***
Ксюша не находила себе места, что она только не делала: постучала себе по " дурной голове", прикусила " язык без костей" и вообще — успела обвинить себя во всех смертных грехах. Дважды переодевалась в пижаму и обратно, все же порываясь дождаться Макара на балконе. На нервах стала пальцами перебирать венок и сломала две веточки, похожие на мимозу. Расплакалась — от бессилия и внутренней обиды на себя. Слезы текли просто ручьем, падая на стол и заливая солью виноградные стебельки.
Найти виноватых? Это в нашей традиции. Но кого?
Подумалось, что " если бы не ребенок, Макар вел себя иначе, не было бы столько проблем. А может виноват только Тимур? Какого черта он на "майских" повел себя так безрассудно. Или я сама, надо было делать все- таки аборт… Время шло и оно отсеивало с каждой минутой все лишнее- осталось лишь только желание увидеть Макара и сообщить, что никого в жизни она не видит рядом, кроме него.
Сердце остановилось и замерло, едва услышала шаги по крутой каменной лестнице. Тут же наспех утерла слезы салфеткой и посмотрела наверх. Макар действительно пришел.
— А вот и я, — улыбнулся вымученно и очень грустно. Будто на губах повисло чувство вины, не позволяя уголкам беззаботно подниматься вверх.
— Я ждала, — напротив, улыбнулась широко и искренне, будто ребенок, увидевший что — то незабываемое, яркое.
— Поговорим?
Кивнула, моментально насторожившись. Серые глаза искоса обвели напряжённый профиль Макара.

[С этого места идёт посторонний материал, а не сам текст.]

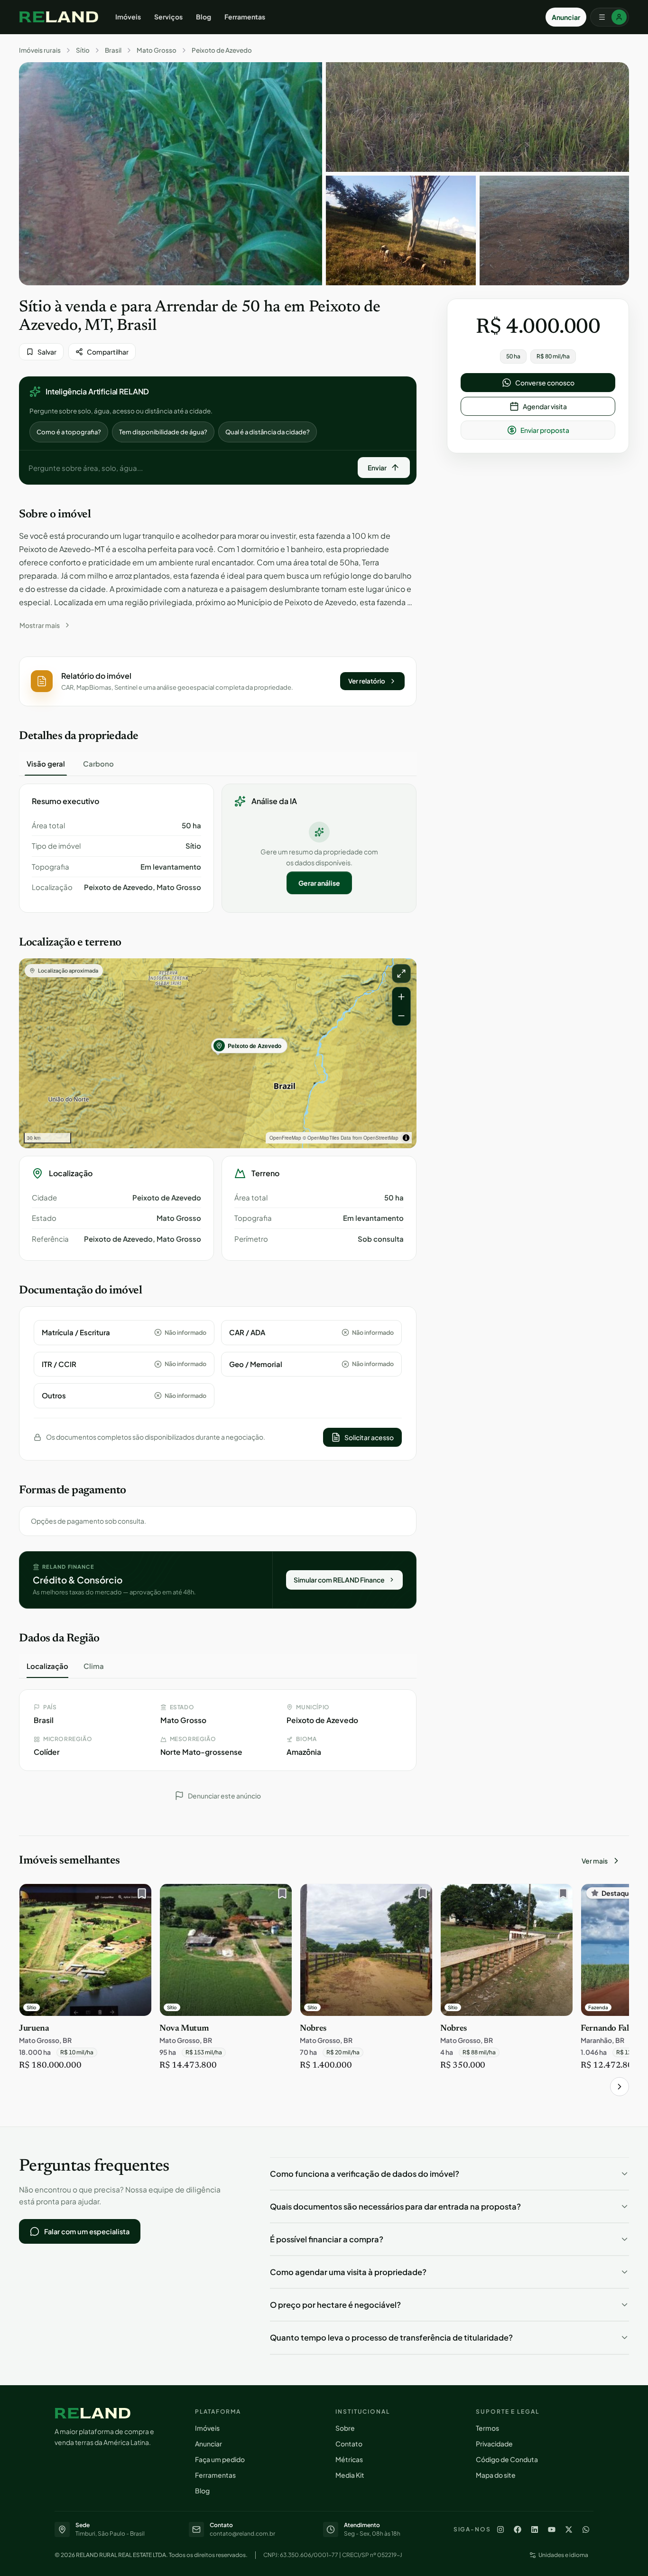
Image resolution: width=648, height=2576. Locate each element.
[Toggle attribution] (406, 1137)
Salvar (46, 351)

— Только переоденься, мне кажется с моря очень дует, — присел на диван, немного поодаль. Волновался так сильно, как в первый раз, на операции. Провел рукой по карману и положил руку на стол. Пальцы сами по себе начали перебирать жгутики виноградного веночка.
— Ой, прости, — поднял вверх сломленный стебелёк душистой травы. — Нечаянно.
— Да я тоже..- потянула пальцами из пепельницы два согнутых соцветия. — Нечаянно.
— Оба хороши, — хмыкнул и замолчал, сомкнув губы в плотную линию. — Все поломали..
— Да уж..- также поджала губы, бессознательно отзеркалив Макара.
Молчание повисло в воздухе такими крупными и весомыми каплями, что казалось, еще минута и оно рухнет на голову. На контрасте с влажным, прохладным морским воздухом, внутри Макара кипел нешуточный огонь.
— Ксюш, я говорю, оденься, — одним лишь взглядом выразил всю строгость обращения.
— Ладно, тебе принести толстовку? — обернулась.
— Нет, мне жарко. — искренне ответил, постукивая зажигалкой по столу.
Пока она переодевалась, Макар пролистал телефонный календарь, прикинул в голове суммы и вспомнил о матери. Этот штрих оказался совершенно не к месту, и смазал всю чистоту принятого решения. Но времени на раздумья не оставалось, его и так, по сути, было очень мало.